What you need to do — Output, word for word, the line that contains "Task: Collapse the Проект3 tree node" and all lines following it to the end of the listing. Drop the pictures.

Segment Open

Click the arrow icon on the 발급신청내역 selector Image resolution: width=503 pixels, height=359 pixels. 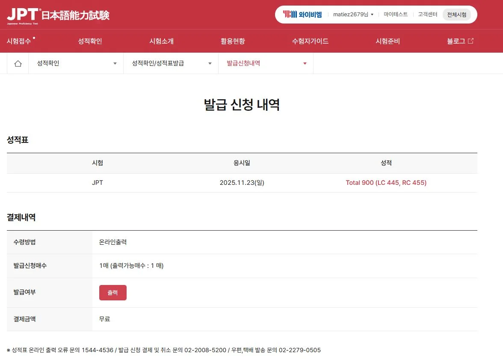(305, 63)
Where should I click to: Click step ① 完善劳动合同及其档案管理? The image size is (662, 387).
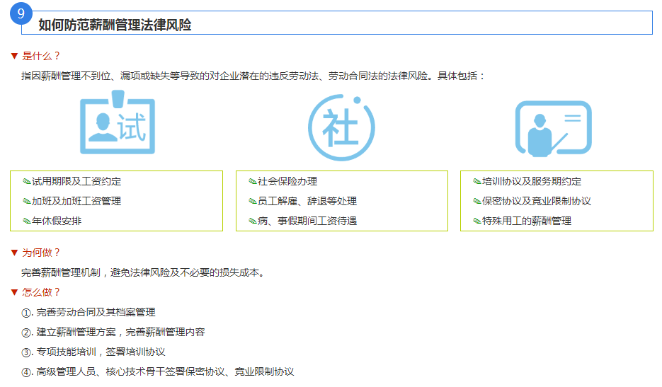pos(89,312)
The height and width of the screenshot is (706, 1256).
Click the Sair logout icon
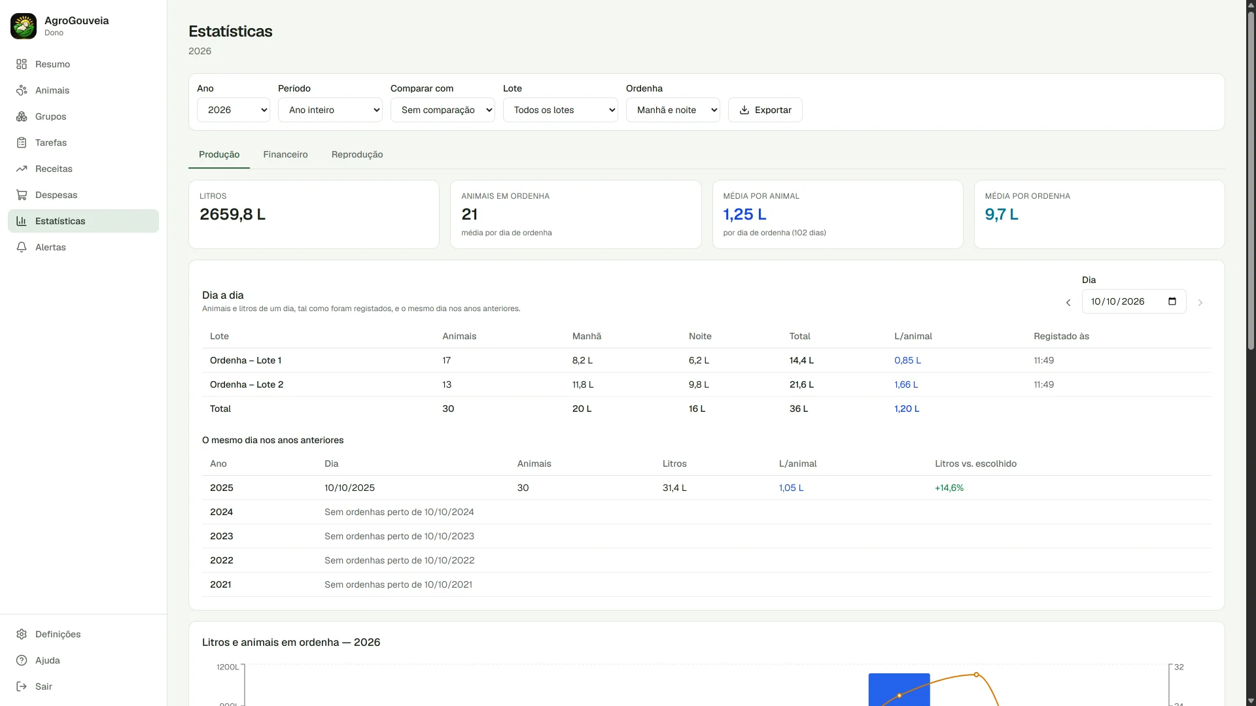pos(22,686)
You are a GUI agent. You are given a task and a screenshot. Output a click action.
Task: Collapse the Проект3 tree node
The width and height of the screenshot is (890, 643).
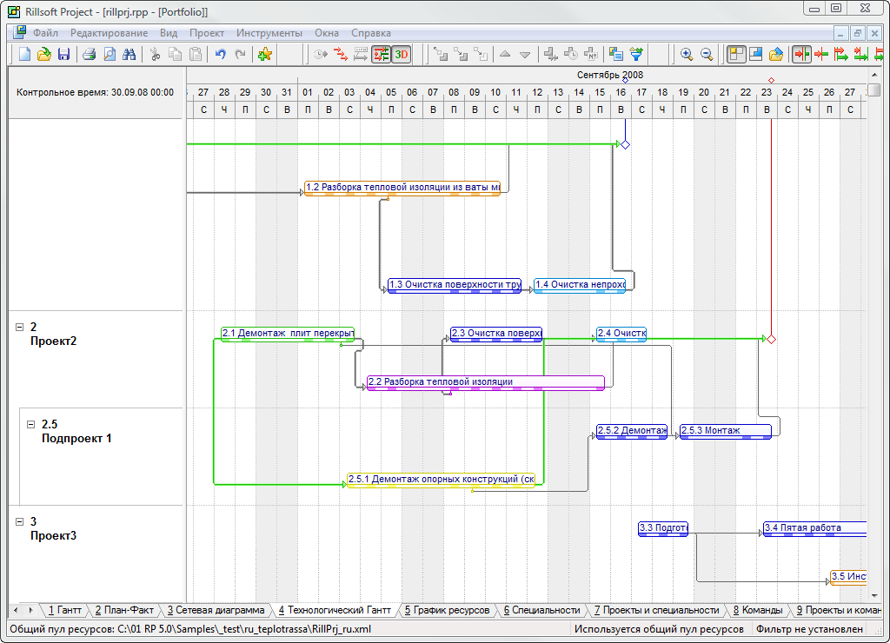click(x=20, y=521)
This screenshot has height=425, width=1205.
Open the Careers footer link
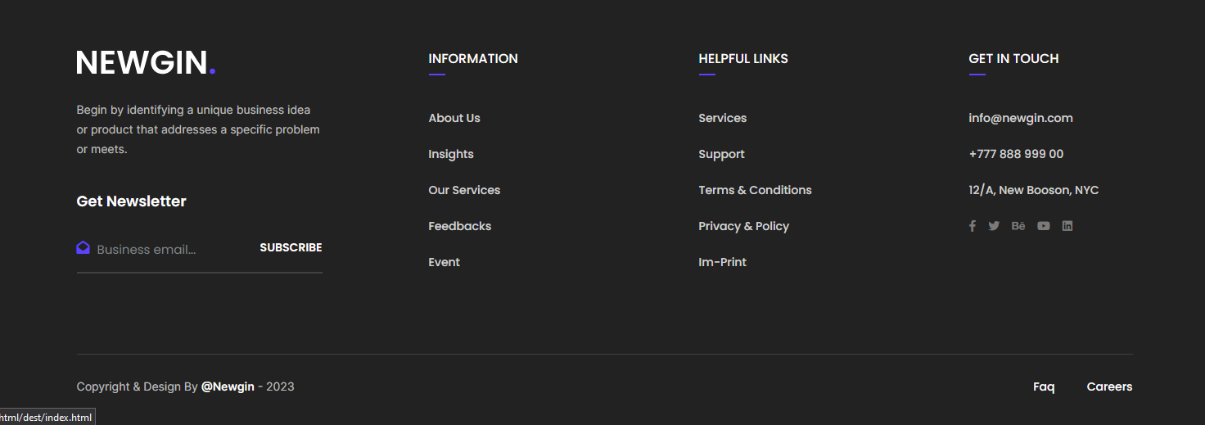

Segment Closed

Result of the exercise —
Task: Collapse the Проект3 tree node
The width and height of the screenshot is (890, 643).
click(x=20, y=521)
This screenshot has height=425, width=1205.
Open the Careers footer link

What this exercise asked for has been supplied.